29 de agosto de 2010

Buscando al médico cuando no hay más remedio


Miguel Angel García con un burro. 1965
Nunca hubo llegó a haber médico en Vellosillo, pero si comadrona, que se encargaba de asistir los partos y curar heridas menores. La última comadrona en Vellosillo fue la tía Jacinta. El médico más cercano vivía en Perorrubio, al que había que avisar realizando una buena carrera cuando ocurría alguna urgencia. Las situaciones más graves se trataban en el hospital de Segovia.  En el siglo XX, más de una vez algún vellosillano ha ido a avisar al médico de Segovia de una urgencia en Vellosillo recorriendo los 61 kilómetros de ida y vuelta con su bicicleta.

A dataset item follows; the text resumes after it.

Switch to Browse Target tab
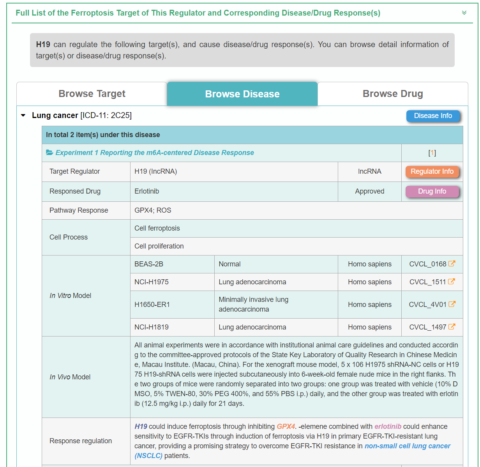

Cada cierto tiempo el pueblo era visitado por barberos que lo mismo cortaban el pelo que extraían muelas en mal estado. Podían operar de anginas y vegetaciones.

Lo mejor era no enfermar o sufrir un accidente, ya que la solución era siempre un poco complicada. La tasa de mortalidad infantil era muy alta como corresponde a una sociedad con carencias de higiene y no muy bien alimentada, que básicamente se curaba con remedios caseros y naturales. Los supervivientes de las sucesivas generaciones solían ser hombres y mujeres muy fuertes físicamente debido al duro proceso de selección natural.

Antiguos relatos narraban el horror de la gripe española de 1.918 que diezmo el pueblo y los alrededores, con escenas apocalípticas de carros que bajaban los cadáveres al cementerio antiguo para ser enterrados en cal viva, como se hacía con la peste negra de la edad media.